Dönemin Adalet Bakanı Mehmet Ali Şahin: Bizim savcılarımız ve hakimlerimiz hiç kimsenin hasmı değildir. Böyle bir iddianameyi hazırlayan ve aylardır çalışan savcı arkadaşlarımız hukukun gereğini yerine yerine getirme çabası içerisindeler.
AK Parti Genel Başkan Yardımcısı Mehmet Özhaseki: Ergenekon davası (başladığında) şüpheli şüpheli bakardık. Ama kendimle ilgili yapılanları gördüğümde dedim ki, Türkiye’de dehşet işler oluyor. Geride başka türlü kumpaslar kuruluyor. İnsanlara senaryolar yazılıyor, birilerinin üstüne kumpaslar kuruluyor. Bütün bunlara, Allah’a iman eder gibi inandım.

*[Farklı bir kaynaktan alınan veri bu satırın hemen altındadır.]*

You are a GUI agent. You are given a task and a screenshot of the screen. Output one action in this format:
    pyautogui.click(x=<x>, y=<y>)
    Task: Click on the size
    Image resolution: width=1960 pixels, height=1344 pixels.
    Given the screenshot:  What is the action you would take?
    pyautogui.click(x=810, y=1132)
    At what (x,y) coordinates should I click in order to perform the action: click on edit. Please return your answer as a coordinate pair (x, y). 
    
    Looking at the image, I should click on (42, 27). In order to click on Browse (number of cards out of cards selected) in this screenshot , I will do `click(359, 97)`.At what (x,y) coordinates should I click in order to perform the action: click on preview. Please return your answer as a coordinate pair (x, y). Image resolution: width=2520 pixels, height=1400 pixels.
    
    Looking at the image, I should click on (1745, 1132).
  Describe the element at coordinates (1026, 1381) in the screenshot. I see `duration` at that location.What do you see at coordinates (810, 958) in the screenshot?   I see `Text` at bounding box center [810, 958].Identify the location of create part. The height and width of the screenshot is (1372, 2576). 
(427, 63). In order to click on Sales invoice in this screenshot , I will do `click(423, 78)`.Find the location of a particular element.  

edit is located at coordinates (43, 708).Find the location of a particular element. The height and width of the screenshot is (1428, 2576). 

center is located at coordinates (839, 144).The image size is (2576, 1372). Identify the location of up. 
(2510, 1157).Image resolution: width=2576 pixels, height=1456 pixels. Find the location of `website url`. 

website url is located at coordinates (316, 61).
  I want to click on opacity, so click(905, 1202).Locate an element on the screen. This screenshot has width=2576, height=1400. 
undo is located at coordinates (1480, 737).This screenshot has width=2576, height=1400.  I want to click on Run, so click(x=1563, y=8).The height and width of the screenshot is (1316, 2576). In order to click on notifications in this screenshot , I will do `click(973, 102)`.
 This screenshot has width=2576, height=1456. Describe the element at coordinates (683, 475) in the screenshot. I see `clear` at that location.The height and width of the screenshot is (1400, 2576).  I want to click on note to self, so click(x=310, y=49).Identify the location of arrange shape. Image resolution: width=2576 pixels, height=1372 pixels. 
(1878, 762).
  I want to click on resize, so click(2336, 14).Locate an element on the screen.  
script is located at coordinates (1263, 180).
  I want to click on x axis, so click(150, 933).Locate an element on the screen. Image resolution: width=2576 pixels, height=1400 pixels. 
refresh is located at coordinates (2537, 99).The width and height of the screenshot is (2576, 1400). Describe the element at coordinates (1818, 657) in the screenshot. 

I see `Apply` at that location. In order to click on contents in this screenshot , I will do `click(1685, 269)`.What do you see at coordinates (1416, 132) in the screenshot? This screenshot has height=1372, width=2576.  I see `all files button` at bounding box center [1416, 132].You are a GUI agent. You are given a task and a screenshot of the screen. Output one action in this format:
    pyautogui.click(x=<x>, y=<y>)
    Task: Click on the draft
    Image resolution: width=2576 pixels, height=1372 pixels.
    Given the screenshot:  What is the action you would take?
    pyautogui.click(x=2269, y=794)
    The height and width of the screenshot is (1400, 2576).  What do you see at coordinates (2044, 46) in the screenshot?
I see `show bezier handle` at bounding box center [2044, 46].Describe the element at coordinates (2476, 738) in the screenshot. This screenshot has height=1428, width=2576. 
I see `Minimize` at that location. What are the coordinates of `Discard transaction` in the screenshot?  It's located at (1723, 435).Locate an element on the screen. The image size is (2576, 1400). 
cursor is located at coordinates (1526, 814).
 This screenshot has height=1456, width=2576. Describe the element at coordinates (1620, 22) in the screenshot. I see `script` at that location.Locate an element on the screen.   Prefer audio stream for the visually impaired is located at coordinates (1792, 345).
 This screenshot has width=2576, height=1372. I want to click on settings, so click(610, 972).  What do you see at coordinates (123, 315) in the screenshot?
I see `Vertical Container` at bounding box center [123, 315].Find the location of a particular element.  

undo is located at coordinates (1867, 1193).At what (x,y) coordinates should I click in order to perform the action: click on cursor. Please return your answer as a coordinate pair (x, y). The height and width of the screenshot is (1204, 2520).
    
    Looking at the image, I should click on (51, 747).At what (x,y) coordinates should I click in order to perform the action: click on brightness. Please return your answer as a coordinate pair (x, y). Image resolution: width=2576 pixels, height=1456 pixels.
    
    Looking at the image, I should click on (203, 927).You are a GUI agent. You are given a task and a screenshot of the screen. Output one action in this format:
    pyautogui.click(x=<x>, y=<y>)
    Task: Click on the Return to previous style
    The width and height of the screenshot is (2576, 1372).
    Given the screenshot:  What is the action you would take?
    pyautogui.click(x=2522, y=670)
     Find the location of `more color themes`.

DARBELERLE MÜCADELEDE TARİHİ ADIM ATILDI
GAZETECİ-YAZAR ABDÜLKADİR SELVİ: Ergenekon davası bitti ama Ergenekon bitmedi. Ergenekon’un asıl beynine ulaşılamadı. Buna rağmen darbelerle mücadele anlamında tarihi bir adım atıldı. Albay Veli Küçük’ü Meclis’teki Susurluk Komisyonuna getiremeyen Türkiye, darbeci generalleri hapse tıktı. Yeşilyurt’taki dışkı yedirme davasında binbaşıyı yargılayamayan Türkiye’den, eski Genelkurmay Başkanı İlker Başbuğ’un müebbet hapis cezasına çarptırıldığı bir aşamaya gelindi. Önceden darbeci paşaları Çankaya’da Cumhurbaşkanı yapıyorlardı, şimdi onlar Silivri’de mahkum.
Alparslan Arslan tahliye mi olacak?
Yargıtay 16. Ceza Dairesi’nin, Ergenekon davasında mahkemenin kararını bozmasının ardından gözler Danıştay saldırısının faili Alparslan Arslan’a çevrildi. Ergenekon Davası’nda yargılananlar arasında tutuklu tek kişi kalan Arslan’ın tahliye edilip edilmeyeceği tartışma konusu oldu.
17 Mayıs 2006’da Danıştay 2. Dairesi’ne düzenlenen silahlı saldırıda Mustafa Yücel Özbilgin hayatını kaybetmişti. Saldırıyla ilgili Ankara 11. Ağır Ceza Mahkemesi’nde görülen davada Arslan 2 kez ağırlaştırılmış müebbet hapis cezasına çarptırılmıştı. Ancak Yargıtay kararı bozarak, davayı İstanbul 13. Ağır Ceza Mahkemesi’ndeki Ergenekon davası ile birleştirdi. 13. Ağır Ceza da Arslan’ı iki kez ağırlaştırılmış müebbete mahkum etti. Tutukluluk süresini 5 yıl sınırlandıran yasanın kabul edilmesiyle diğer Ergenekon sanıkları gibi Arslan’ın da tahliyesi gündeme geldi.
Yargıtay’ın bozma kararını değerlendiren Arslan’ın Avukatı Oğuz Kayıran, Danıştay davasının Ankara’ya geri döneceğini belirtti ve ekledi: “Arslan’ın Ergenekon dosyasında tutukluluğu devam ediyor. Arslan’ın Ergenekon dosyası dışında başka ceza dosyaları var. Şimdiye kadar kaldığı süreler o cezalara sayıldı.”